The Writing Trade

By Dale Davis | April 22nd, 2025

Aspiring to make an honest living through honest work


a young man writing in a journal, preparing for the writing trade. Image by Vlue

Youthful inspirations can percolate from many springs, from family to accomplished strangers. Dale Davis found guidance for his aspirations to join the writing trade from both, including Earl Hamner, an author many baby boomers came to know through “The Waltons.”


People always asked me to name my favorite author. Was it Faulkner or Steinbeck? Was it Robert B. Parker or Stephen King? While I’ve never had a favorite author, one who inspired my work as a beginning writer was John-Boy Walton.

Yes, John-Boy from the television series “The Waltons,” which ran on CBS for nine seasons, starting in 1972. Each episode of that series featured a voice-over narration spoken by Earl Hamner Jr., the show’s creator and the author of “Spencer’s Mountain” and “The Homecoming,” novels based on his family and his growing up in Virginia during the Great Depression. Hamner’s comments were the closest I came to reading something John-Boy wrote.

The television movie adaptation of “The Homecoming” premiered before Christmas 1971 and introduced America to the Walton family. Hamner wrote the screenplay, so when John-Boy speaks of his hopes and dreams of becoming a writer, the dialogue rings with authenticity. We hear Earl Hamner remembering his own mixed-up feelings as he was learning “the writing trade,” as John-Boy’s father calls his dream near the conclusion of the movie.
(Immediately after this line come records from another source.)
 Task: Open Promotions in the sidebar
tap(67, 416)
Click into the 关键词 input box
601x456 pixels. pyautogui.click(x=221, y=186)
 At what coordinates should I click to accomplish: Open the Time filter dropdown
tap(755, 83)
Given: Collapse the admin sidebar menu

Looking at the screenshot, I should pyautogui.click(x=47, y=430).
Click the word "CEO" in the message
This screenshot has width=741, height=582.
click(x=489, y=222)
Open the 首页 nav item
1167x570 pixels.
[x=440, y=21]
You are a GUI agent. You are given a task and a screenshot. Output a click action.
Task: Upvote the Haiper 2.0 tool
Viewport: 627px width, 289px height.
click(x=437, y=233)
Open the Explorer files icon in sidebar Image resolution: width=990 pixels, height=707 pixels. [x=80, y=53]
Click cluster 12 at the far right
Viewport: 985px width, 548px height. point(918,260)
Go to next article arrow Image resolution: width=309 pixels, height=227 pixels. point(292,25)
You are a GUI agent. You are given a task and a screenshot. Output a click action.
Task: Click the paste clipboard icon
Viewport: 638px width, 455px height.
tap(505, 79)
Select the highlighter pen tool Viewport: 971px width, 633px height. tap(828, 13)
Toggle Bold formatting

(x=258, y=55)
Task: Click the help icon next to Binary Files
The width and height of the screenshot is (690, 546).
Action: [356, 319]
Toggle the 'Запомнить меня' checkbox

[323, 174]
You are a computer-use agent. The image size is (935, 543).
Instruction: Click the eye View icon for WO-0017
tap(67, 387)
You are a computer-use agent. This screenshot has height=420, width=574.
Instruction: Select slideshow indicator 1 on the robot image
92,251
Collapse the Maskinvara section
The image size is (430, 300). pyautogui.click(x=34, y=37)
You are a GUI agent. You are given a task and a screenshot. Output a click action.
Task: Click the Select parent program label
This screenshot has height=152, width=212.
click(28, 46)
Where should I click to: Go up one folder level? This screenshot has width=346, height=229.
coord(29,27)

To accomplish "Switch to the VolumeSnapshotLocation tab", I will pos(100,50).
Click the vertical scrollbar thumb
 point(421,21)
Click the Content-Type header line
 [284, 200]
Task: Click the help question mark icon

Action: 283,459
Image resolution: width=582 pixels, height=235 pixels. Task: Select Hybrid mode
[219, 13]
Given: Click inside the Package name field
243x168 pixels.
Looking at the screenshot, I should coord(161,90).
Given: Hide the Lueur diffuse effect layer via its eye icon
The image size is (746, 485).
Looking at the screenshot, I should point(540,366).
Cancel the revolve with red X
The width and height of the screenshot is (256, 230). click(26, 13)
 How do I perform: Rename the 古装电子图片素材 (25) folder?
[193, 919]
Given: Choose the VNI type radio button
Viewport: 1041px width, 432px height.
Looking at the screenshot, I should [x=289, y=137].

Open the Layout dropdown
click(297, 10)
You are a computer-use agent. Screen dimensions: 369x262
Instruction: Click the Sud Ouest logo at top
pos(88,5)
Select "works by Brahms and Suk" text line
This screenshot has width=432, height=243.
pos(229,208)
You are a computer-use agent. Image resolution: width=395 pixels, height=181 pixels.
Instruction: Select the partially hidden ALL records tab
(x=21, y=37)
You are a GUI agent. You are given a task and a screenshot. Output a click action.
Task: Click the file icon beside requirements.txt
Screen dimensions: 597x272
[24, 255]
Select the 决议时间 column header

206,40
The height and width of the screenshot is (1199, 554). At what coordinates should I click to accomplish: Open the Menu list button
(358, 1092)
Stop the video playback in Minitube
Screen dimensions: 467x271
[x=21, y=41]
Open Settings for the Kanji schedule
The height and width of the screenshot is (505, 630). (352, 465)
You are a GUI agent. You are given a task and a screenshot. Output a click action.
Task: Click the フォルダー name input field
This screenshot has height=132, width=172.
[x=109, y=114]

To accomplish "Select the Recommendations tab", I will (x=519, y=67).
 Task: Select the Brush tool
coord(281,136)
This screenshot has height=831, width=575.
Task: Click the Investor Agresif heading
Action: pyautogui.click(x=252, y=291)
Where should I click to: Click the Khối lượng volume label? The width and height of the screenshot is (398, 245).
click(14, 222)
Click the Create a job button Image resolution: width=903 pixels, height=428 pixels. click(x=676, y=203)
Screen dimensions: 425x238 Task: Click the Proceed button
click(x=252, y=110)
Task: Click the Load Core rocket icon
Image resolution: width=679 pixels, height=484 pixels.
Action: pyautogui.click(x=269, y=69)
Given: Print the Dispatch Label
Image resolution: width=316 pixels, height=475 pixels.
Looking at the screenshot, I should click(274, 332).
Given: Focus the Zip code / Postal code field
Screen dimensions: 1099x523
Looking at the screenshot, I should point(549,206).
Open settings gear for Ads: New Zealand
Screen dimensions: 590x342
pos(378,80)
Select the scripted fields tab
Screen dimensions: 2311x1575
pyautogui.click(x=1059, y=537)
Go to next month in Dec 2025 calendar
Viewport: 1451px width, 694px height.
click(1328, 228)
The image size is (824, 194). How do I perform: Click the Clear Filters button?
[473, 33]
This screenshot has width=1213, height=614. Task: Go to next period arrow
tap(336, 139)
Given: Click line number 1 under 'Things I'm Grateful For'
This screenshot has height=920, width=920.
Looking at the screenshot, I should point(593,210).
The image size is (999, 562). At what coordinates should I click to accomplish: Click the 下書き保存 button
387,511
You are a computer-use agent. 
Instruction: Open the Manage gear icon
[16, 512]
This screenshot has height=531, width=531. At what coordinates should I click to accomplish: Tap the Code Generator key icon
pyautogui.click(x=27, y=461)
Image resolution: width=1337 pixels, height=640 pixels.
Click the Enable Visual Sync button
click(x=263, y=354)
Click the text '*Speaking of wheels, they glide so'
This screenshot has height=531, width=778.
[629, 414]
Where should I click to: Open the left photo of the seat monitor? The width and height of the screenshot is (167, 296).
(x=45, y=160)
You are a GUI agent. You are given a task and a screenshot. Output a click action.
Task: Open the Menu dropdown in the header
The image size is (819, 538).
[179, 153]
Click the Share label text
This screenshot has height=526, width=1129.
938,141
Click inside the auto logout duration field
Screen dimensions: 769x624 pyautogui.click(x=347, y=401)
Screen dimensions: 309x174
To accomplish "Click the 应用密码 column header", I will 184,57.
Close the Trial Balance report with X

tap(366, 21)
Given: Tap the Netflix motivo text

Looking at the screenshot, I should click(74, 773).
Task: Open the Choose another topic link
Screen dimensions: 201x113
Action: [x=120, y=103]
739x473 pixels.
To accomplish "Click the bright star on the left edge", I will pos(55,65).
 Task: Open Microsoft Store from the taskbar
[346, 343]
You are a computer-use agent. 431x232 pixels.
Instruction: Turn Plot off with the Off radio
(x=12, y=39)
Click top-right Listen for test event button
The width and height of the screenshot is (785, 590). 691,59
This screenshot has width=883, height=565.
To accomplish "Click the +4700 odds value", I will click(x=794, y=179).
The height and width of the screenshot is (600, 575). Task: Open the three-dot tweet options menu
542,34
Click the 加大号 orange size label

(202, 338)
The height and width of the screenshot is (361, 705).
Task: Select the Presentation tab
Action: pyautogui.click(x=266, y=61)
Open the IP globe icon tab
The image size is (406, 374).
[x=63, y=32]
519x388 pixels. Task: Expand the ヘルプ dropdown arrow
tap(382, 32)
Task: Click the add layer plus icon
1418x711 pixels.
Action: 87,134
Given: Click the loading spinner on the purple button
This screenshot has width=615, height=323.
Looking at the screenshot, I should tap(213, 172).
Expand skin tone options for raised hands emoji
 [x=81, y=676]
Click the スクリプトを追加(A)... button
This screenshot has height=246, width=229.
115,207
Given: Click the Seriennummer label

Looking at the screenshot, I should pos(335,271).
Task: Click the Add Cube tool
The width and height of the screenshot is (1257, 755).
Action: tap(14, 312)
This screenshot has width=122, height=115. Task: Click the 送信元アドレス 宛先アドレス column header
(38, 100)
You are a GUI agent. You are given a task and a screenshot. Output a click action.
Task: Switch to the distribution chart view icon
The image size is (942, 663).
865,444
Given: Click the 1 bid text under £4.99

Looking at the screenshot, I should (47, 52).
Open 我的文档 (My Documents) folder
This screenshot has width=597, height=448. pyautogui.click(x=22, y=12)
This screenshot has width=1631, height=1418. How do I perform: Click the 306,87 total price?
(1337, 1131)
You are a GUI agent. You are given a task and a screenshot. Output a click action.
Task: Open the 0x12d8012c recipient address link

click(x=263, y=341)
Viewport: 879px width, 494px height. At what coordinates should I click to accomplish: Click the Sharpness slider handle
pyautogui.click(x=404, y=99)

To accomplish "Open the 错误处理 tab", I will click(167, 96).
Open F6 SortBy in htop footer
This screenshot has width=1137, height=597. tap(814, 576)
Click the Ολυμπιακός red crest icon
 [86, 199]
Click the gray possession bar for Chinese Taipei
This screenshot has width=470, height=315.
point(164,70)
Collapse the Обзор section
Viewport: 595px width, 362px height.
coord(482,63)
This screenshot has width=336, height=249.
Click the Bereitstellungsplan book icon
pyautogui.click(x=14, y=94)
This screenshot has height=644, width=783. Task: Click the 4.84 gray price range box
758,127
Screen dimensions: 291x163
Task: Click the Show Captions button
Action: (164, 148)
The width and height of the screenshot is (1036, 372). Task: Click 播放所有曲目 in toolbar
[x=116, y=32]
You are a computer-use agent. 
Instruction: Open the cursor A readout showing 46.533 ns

We were close in age when I first watched the movie. I was 13; John-Boy is 15. He isn’t some mature, established writer. He is learning his craft. I was learning my craft, and I was learning that writing is hard work. What John-Boy says about becoming a writer made me aware of something that I had never been able to tell anyone.

During a confrontation with his mother midway through the movie, John-Boy reveals the writing tablet that he hides under his mattress. Telling her he wants to be a writer, he explains that writing helps him record “all my secret thoughts, how I feel, and what I think about.” This scene reflected my own experiences of writing in spiral notebooks. I hid my work from my family. I wrote for my classes at school, but those papers were homework. Writing in notebooks was different. That writing was deeply personal. I might record scenes I observed, some snippet of conversation, or my thoughts on people I knew.

The scene helped me understand how a beginning writer may feel to be part of a group, like one’s family, and yet an outsider at the same time. We observe the lives of others and reveal truths about them that they don’t see. We guard what we write, uncertain how others will react.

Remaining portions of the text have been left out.